Supplied text →
* * * *

Menu

HDFS Upload Action

Signature is hdfs_upload(options).

Options

  • cwd (string)string | boolean Current working directory relative to source file.
  • krb5_user.password (string)
    Kerberos princpal password.
  • krb5_user.principal (string)
    Kerberos Principal
  • lock (string)string | boolean Temporary lock file.
  • mode (string)
    Permission of the file
  • owner (string)
    Username owning the file.
  • source (string)
    Local file to upload, can be a globing expression referencing a single file.
  • target (string)
    HDFS file of the target.
  • clean (string|boolean)
    Removing files before uploading. Expect a lobbing expression or boolean true corresponding to the "source" option.

Exemple

@registry.register 'hdfs_upload', 'ryba/lib/hdfs_upload'
@hdfs_upload
  source: "/usr/hdp/current/hive-metastore/lib/hive-exec-#{version}.jar"
  target: "/apps/hive/install/hive-exec-#{version}.jar"
  clean: "/apps/hive/install/hive-exec-*.jar"
  lock: "/tmp/hive-exec-#{version}.jar"

Source Code

module.exports = ({options}) ->
  throw Error "Required option 'source'" unless options.source
  throw Error "Required option 'target'" unless options.target
  options.lock ?= "/tmp/ryba-#{string.hash options.target}"
  options.clean ?= ''
  options.clean = options.source if options.clean is true
  options.mode ?= '444'
  options.parent_mode ?= '755'
  options.owner ?= ''
  options.parent_owner ?= options.owner
  @system.execute
    cmd: mkcmd.hdfs options.krb5_user, """

* * * *

Data →
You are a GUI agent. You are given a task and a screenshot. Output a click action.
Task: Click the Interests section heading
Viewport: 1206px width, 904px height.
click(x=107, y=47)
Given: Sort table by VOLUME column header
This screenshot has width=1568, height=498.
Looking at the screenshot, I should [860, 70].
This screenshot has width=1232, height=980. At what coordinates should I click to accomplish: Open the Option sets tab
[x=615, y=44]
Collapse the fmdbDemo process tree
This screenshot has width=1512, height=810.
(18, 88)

* * * *

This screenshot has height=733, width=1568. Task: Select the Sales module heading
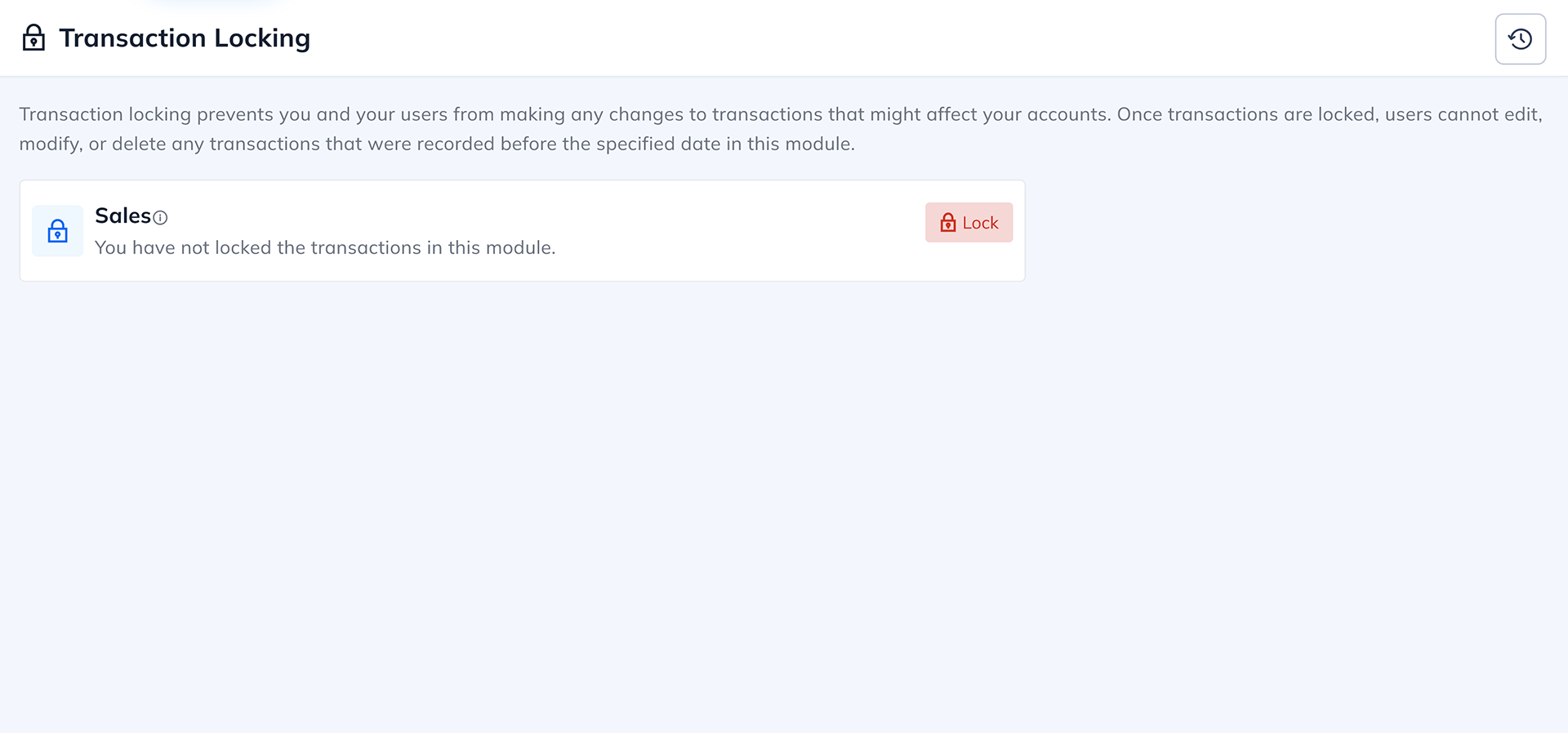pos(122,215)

* * * *

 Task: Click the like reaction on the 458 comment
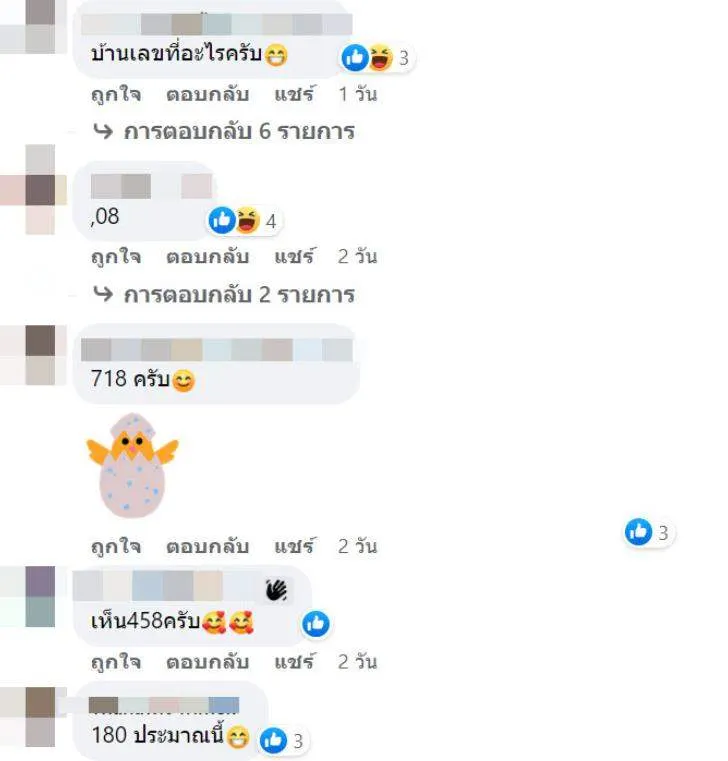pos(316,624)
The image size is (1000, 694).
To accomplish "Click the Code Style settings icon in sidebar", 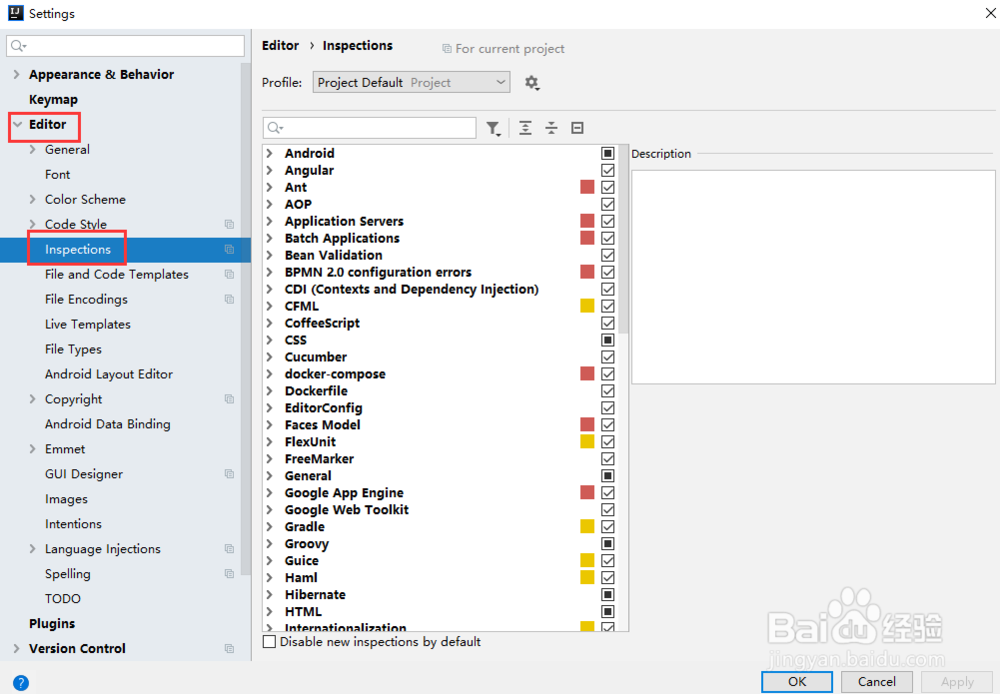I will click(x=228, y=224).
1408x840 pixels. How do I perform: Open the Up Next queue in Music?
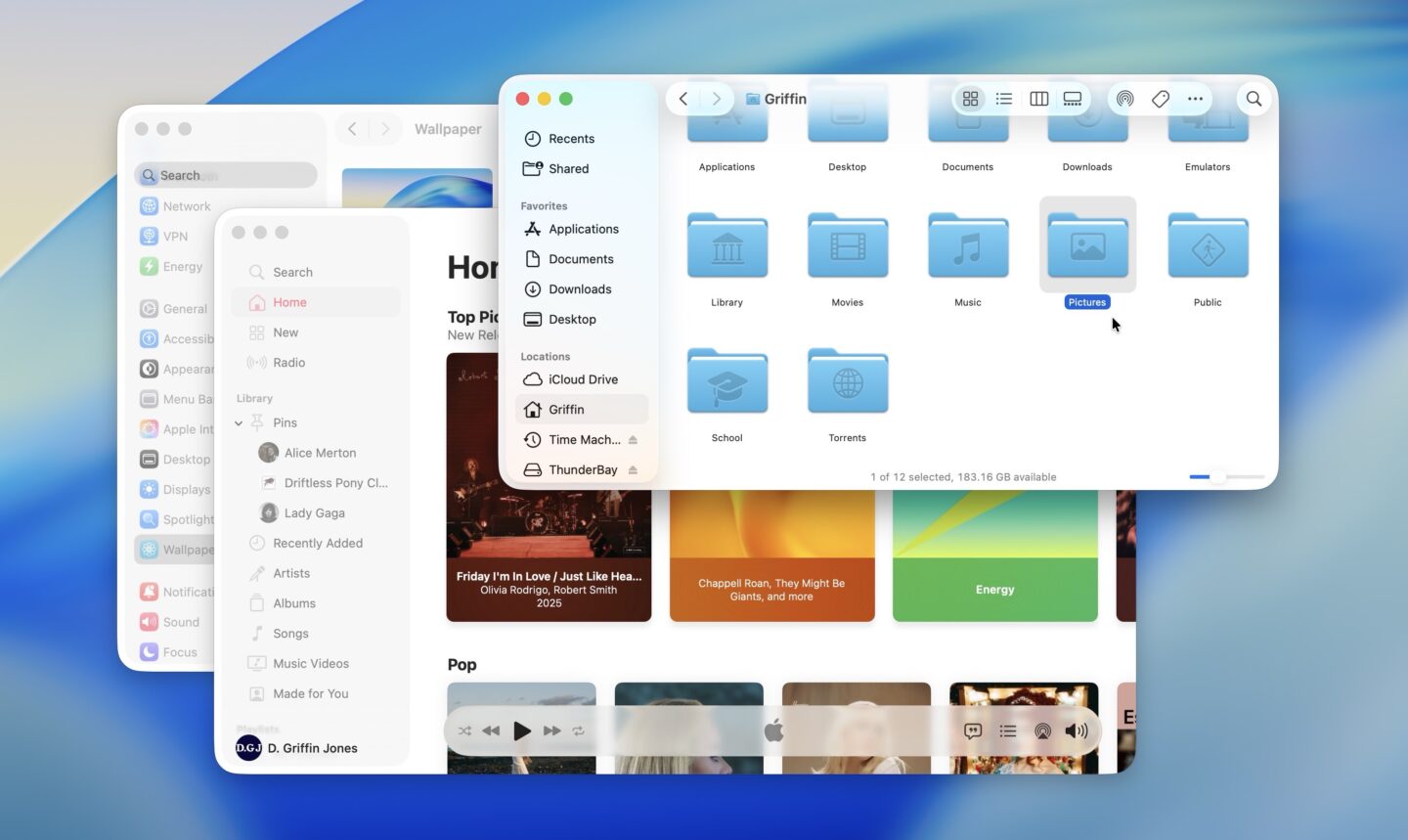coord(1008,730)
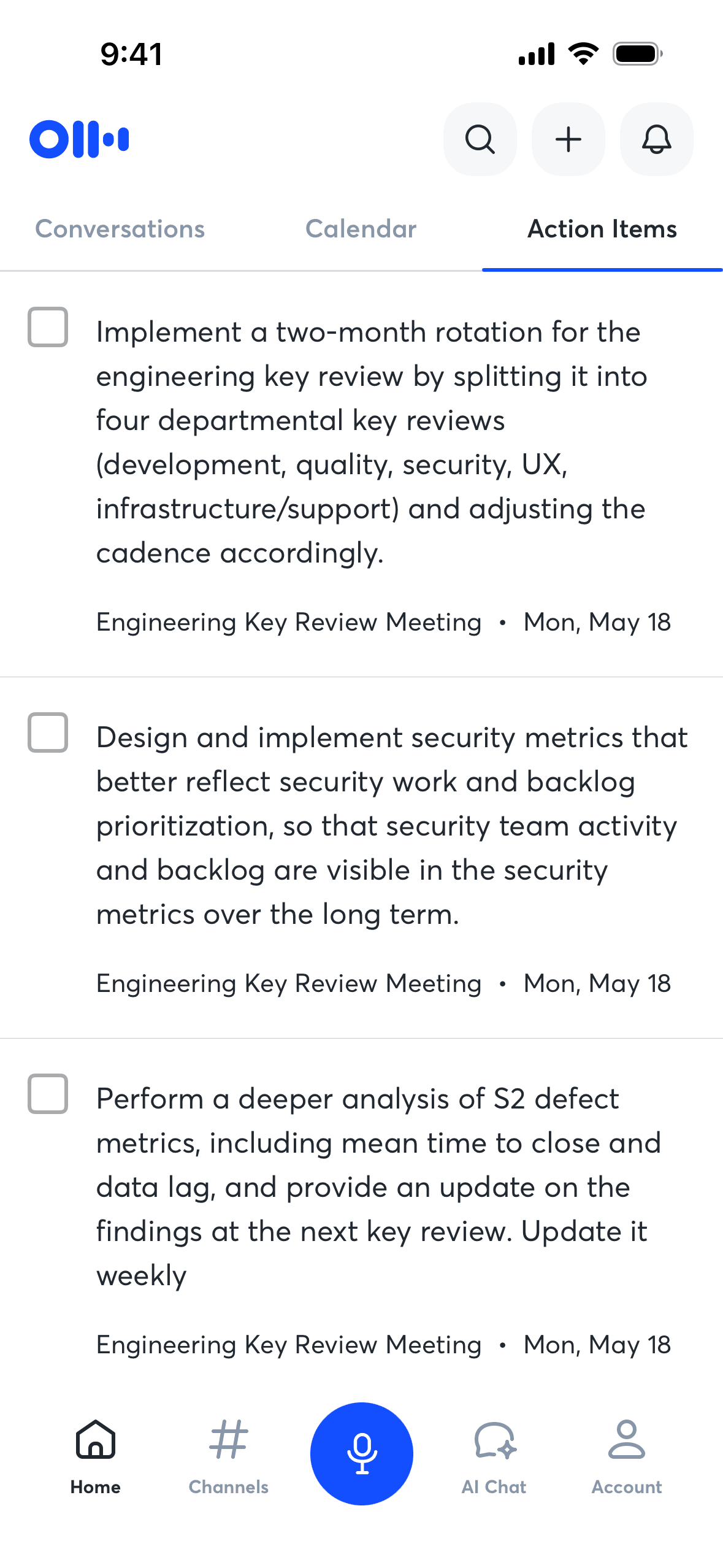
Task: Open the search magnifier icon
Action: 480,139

* * * *

What to work on →
For the HDFS Upload Action page, say whether each statement agrees with it. Answer yes or no and quote the deciding words: (a) when no mode is given, the code sets the file permission to 444; (b) the source option may reference several files; (c) setting clean to true makes it take the value of the source option.

Exercise answer →
(a) Yes: "options.mode ?= '444'"
(b) No: "Local file to upload, can be a globing expression referencing a single file."
(c) Yes: "options.clean = options.source if options.clean is true"